_PROBLEM_
Print all the data, keeping every line exactly as it is.

(Saved entries)
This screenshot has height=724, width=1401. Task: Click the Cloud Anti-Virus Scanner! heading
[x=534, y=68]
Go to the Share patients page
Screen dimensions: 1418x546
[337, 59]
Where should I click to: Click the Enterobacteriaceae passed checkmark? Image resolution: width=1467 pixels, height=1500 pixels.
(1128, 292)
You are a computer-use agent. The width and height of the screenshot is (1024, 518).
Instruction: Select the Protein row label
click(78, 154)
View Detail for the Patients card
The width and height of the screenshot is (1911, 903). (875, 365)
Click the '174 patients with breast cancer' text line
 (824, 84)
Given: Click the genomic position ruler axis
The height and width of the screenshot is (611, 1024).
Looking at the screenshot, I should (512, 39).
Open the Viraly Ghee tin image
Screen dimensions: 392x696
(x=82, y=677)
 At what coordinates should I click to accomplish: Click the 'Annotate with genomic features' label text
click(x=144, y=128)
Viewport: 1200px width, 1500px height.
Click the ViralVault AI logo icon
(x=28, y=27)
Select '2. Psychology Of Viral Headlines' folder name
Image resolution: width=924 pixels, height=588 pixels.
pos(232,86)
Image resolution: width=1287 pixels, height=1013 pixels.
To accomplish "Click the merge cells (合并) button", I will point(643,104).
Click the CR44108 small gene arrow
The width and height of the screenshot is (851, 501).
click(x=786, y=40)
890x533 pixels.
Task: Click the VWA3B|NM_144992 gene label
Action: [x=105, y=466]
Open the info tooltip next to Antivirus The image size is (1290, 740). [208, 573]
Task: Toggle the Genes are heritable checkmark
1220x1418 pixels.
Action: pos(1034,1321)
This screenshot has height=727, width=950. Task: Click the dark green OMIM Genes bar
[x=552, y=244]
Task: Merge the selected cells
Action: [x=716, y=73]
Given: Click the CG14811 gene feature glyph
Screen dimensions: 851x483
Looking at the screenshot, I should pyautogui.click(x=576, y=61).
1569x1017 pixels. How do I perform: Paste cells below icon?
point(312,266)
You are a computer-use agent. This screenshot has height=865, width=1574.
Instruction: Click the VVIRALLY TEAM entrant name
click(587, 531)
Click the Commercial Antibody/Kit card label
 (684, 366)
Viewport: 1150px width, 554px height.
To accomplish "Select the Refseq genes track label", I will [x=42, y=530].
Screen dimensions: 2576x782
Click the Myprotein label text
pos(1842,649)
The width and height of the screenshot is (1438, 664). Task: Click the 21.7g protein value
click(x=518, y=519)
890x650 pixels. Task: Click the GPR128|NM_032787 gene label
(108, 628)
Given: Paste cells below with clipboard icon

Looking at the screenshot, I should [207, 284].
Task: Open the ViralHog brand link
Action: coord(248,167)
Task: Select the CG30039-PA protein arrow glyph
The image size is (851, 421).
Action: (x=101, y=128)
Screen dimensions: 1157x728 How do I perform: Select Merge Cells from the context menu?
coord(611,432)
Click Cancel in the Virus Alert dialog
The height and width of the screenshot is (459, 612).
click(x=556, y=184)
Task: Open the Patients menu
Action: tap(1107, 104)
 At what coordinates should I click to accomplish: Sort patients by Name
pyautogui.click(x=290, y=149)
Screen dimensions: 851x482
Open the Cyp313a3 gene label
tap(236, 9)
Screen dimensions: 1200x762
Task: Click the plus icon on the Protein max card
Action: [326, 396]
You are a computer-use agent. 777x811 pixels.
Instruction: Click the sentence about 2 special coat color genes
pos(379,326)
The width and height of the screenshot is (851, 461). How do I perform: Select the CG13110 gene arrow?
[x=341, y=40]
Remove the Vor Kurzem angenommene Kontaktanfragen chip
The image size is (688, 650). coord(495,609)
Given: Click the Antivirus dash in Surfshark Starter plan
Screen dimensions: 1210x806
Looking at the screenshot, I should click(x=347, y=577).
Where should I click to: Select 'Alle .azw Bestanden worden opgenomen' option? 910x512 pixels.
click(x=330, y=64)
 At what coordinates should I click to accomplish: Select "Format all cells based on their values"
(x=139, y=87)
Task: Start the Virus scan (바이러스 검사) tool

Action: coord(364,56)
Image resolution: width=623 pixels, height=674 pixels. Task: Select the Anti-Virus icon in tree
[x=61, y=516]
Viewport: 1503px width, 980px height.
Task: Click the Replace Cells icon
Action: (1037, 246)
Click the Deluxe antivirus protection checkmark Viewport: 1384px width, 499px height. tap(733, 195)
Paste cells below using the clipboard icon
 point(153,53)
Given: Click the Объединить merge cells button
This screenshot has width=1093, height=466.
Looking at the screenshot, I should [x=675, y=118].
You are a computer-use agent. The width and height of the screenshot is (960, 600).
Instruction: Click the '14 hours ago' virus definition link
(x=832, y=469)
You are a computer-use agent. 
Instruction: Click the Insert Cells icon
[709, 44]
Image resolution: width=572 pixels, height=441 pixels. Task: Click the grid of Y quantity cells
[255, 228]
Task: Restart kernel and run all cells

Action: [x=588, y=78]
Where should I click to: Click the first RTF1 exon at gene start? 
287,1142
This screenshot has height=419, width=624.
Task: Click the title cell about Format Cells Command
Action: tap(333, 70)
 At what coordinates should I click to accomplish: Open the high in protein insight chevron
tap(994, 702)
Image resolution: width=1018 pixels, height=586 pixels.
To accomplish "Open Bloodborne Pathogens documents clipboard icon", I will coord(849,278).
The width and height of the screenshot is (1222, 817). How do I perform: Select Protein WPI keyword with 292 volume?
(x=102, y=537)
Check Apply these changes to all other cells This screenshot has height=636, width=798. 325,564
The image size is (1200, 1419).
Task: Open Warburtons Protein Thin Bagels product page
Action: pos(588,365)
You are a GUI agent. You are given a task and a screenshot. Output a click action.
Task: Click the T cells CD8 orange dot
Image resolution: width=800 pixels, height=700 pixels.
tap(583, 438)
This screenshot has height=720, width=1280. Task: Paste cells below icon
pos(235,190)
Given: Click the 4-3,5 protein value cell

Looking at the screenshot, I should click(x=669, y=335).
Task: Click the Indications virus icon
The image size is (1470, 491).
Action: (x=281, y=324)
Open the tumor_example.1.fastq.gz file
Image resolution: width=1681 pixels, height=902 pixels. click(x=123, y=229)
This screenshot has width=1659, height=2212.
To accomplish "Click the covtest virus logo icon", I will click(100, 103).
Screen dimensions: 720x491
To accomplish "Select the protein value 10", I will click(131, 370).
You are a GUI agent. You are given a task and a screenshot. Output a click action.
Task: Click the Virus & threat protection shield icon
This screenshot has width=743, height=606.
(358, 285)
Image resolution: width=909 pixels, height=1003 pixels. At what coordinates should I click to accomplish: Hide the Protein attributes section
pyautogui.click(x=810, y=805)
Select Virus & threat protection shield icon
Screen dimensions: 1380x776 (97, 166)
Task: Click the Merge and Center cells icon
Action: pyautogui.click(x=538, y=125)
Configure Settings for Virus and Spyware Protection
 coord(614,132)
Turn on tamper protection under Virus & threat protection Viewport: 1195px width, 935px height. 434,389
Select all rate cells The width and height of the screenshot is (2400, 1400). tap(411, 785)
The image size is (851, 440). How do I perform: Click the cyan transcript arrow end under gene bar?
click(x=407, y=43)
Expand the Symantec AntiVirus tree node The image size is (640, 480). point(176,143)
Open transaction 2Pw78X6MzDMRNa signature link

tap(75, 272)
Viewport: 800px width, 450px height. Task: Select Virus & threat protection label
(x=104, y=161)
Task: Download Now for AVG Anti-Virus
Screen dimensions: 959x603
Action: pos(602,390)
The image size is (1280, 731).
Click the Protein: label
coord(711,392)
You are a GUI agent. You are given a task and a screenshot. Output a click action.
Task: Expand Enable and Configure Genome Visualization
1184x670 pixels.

_WRITTEN ANSWER_
This screenshot has height=724, width=1401. Task: Click the Cloud Anti-Virus Scanner! heading
[x=534, y=68]
Go to the Share patients page
Screen dimensions: 1418x546
[337, 59]
Where should I click to: Click the Enterobacteriaceae passed checkmark? Image resolution: width=1467 pixels, height=1500 pixels.
(1128, 292)
You are a computer-use agent. The width and height of the screenshot is (1024, 518).
Instruction: Select the Protein row label
click(78, 154)
View Detail for the Patients card
The width and height of the screenshot is (1911, 903). (875, 365)
Click the '174 patients with breast cancer' text line
 (824, 84)
Given: Click the genomic position ruler axis
The height and width of the screenshot is (611, 1024).
Looking at the screenshot, I should (512, 39).
Open the Viraly Ghee tin image
Screen dimensions: 392x696
(x=82, y=677)
 At what coordinates should I click to accomplish: Click the 'Annotate with genomic features' label text
click(x=144, y=128)
Viewport: 1200px width, 1500px height.
Click the ViralVault AI logo icon
(x=28, y=27)
Select '2. Psychology Of Viral Headlines' folder name
Image resolution: width=924 pixels, height=588 pixels.
pos(232,86)
Image resolution: width=1287 pixels, height=1013 pixels.
To accomplish "Click the merge cells (合并) button", I will point(643,104).
Click the CR44108 small gene arrow
The width and height of the screenshot is (851, 501).
click(x=786, y=40)
890x533 pixels.
Task: Click the VWA3B|NM_144992 gene label
Action: [x=105, y=466]
Open the info tooltip next to Antivirus The image size is (1290, 740). [208, 573]
Task: Toggle the Genes are heritable checkmark
1220x1418 pixels.
Action: pos(1034,1321)
This screenshot has height=727, width=950. Task: Click the dark green OMIM Genes bar
[x=552, y=244]
Task: Merge the selected cells
Action: [x=716, y=73]
Given: Click the CG14811 gene feature glyph
Screen dimensions: 851x483
Looking at the screenshot, I should pyautogui.click(x=576, y=61).
1569x1017 pixels. How do I perform: Paste cells below icon?
point(312,266)
You are a computer-use agent. This screenshot has height=865, width=1574.
Instruction: Click the VVIRALLY TEAM entrant name
click(587, 531)
Click the Commercial Antibody/Kit card label
 (684, 366)
Viewport: 1150px width, 554px height.
To accomplish "Select the Refseq genes track label", I will [x=42, y=530].
Screen dimensions: 2576x782
Click the Myprotein label text
pos(1842,649)
The width and height of the screenshot is (1438, 664). Task: Click the 21.7g protein value
click(x=518, y=519)
890x650 pixels. Task: Click the GPR128|NM_032787 gene label
(108, 628)
Given: Paste cells below with clipboard icon

Looking at the screenshot, I should [207, 284].
Task: Open the ViralHog brand link
Action: coord(248,167)
Task: Select the CG30039-PA protein arrow glyph
The image size is (851, 421).
Action: (x=101, y=128)
Screen dimensions: 1157x728 How do I perform: Select Merge Cells from the context menu?
coord(611,432)
Click Cancel in the Virus Alert dialog
The height and width of the screenshot is (459, 612).
click(x=556, y=184)
Task: Open the Patients menu
Action: tap(1107, 104)
 At what coordinates should I click to accomplish: Sort patients by Name
pyautogui.click(x=290, y=149)
Screen dimensions: 851x482
Open the Cyp313a3 gene label
tap(236, 9)
Screen dimensions: 1200x762
Task: Click the plus icon on the Protein max card
Action: [326, 396]
You are a computer-use agent. 777x811 pixels.
Instruction: Click the sentence about 2 special coat color genes
pos(379,326)
The width and height of the screenshot is (851, 461). How do I perform: Select the CG13110 gene arrow?
[x=341, y=40]
Remove the Vor Kurzem angenommene Kontaktanfragen chip
The image size is (688, 650). coord(495,609)
Given: Click the Antivirus dash in Surfshark Starter plan
Screen dimensions: 1210x806
Looking at the screenshot, I should click(x=347, y=577).
Where should I click to: Select 'Alle .azw Bestanden worden opgenomen' option? 910x512 pixels.
click(x=330, y=64)
 At what coordinates should I click to accomplish: Select "Format all cells based on their values"
(x=139, y=87)
Task: Start the Virus scan (바이러스 검사) tool

Action: coord(364,56)
Image resolution: width=623 pixels, height=674 pixels. Task: Select the Anti-Virus icon in tree
[x=61, y=516]
Viewport: 1503px width, 980px height.
Task: Click the Replace Cells icon
Action: (1037, 246)
Click the Deluxe antivirus protection checkmark Viewport: 1384px width, 499px height. tap(733, 195)
Paste cells below using the clipboard icon
 point(153,53)
Given: Click the Объединить merge cells button
This screenshot has width=1093, height=466.
Looking at the screenshot, I should [x=675, y=118].
You are a computer-use agent. The width and height of the screenshot is (960, 600).
Instruction: Click the '14 hours ago' virus definition link
(x=832, y=469)
You are a computer-use agent. 
Instruction: Click the Insert Cells icon
[709, 44]
Image resolution: width=572 pixels, height=441 pixels. Task: Click the grid of Y quantity cells
[255, 228]
Task: Restart kernel and run all cells

Action: [x=588, y=78]
Where should I click to: Click the first RTF1 exon at gene start? 
287,1142
This screenshot has height=419, width=624.
Task: Click the title cell about Format Cells Command
Action: tap(333, 70)
 At what coordinates should I click to accomplish: Open the high in protein insight chevron
tap(994, 702)
Image resolution: width=1018 pixels, height=586 pixels.
To accomplish "Open Bloodborne Pathogens documents clipboard icon", I will coord(849,278).
The width and height of the screenshot is (1222, 817). How do I perform: Select Protein WPI keyword with 292 volume?
(x=102, y=537)
Check Apply these changes to all other cells This screenshot has height=636, width=798. 325,564
The image size is (1200, 1419).
Task: Open Warburtons Protein Thin Bagels product page
Action: pos(588,365)
You are a GUI agent. You are given a task and a screenshot. Output a click action.
Task: Click the T cells CD8 orange dot
Image resolution: width=800 pixels, height=700 pixels.
tap(583, 438)
This screenshot has height=720, width=1280. Task: Paste cells below icon
pos(235,190)
Given: Click the 4-3,5 protein value cell

Looking at the screenshot, I should click(x=669, y=335).
Task: Click the Indications virus icon
The image size is (1470, 491).
Action: (x=281, y=324)
Open the tumor_example.1.fastq.gz file
Image resolution: width=1681 pixels, height=902 pixels. click(x=123, y=229)
This screenshot has width=1659, height=2212.
To accomplish "Click the covtest virus logo icon", I will click(100, 103).
Screen dimensions: 720x491
To accomplish "Select the protein value 10", I will click(131, 370).
You are a GUI agent. You are given a task and a screenshot. Output a click action.
Task: Click the Virus & threat protection shield icon
This screenshot has width=743, height=606.
(358, 285)
Image resolution: width=909 pixels, height=1003 pixels. At what coordinates should I click to accomplish: Hide the Protein attributes section
pyautogui.click(x=810, y=805)
Select Virus & threat protection shield icon
Screen dimensions: 1380x776 (97, 166)
Task: Click the Merge and Center cells icon
Action: pyautogui.click(x=538, y=125)
Configure Settings for Virus and Spyware Protection
 coord(614,132)
Turn on tamper protection under Virus & threat protection Viewport: 1195px width, 935px height. 434,389
Select all rate cells The width and height of the screenshot is (2400, 1400). tap(411, 785)
The image size is (851, 440). How do I perform: Click the cyan transcript arrow end under gene bar?
click(x=407, y=43)
Expand the Symantec AntiVirus tree node The image size is (640, 480). point(176,143)
Open transaction 2Pw78X6MzDMRNa signature link

tap(75, 272)
Viewport: 800px width, 450px height. Task: Select Virus & threat protection label
(x=104, y=161)
Task: Download Now for AVG Anti-Virus
Screen dimensions: 959x603
Action: pos(602,390)
The image size is (1280, 731).
Click the Protein: label
coord(711,392)
You are a GUI agent. You are given a task and a screenshot. Output a click action.
Task: Expand Enable and Configure Genome Visualization
1184x670 pixels.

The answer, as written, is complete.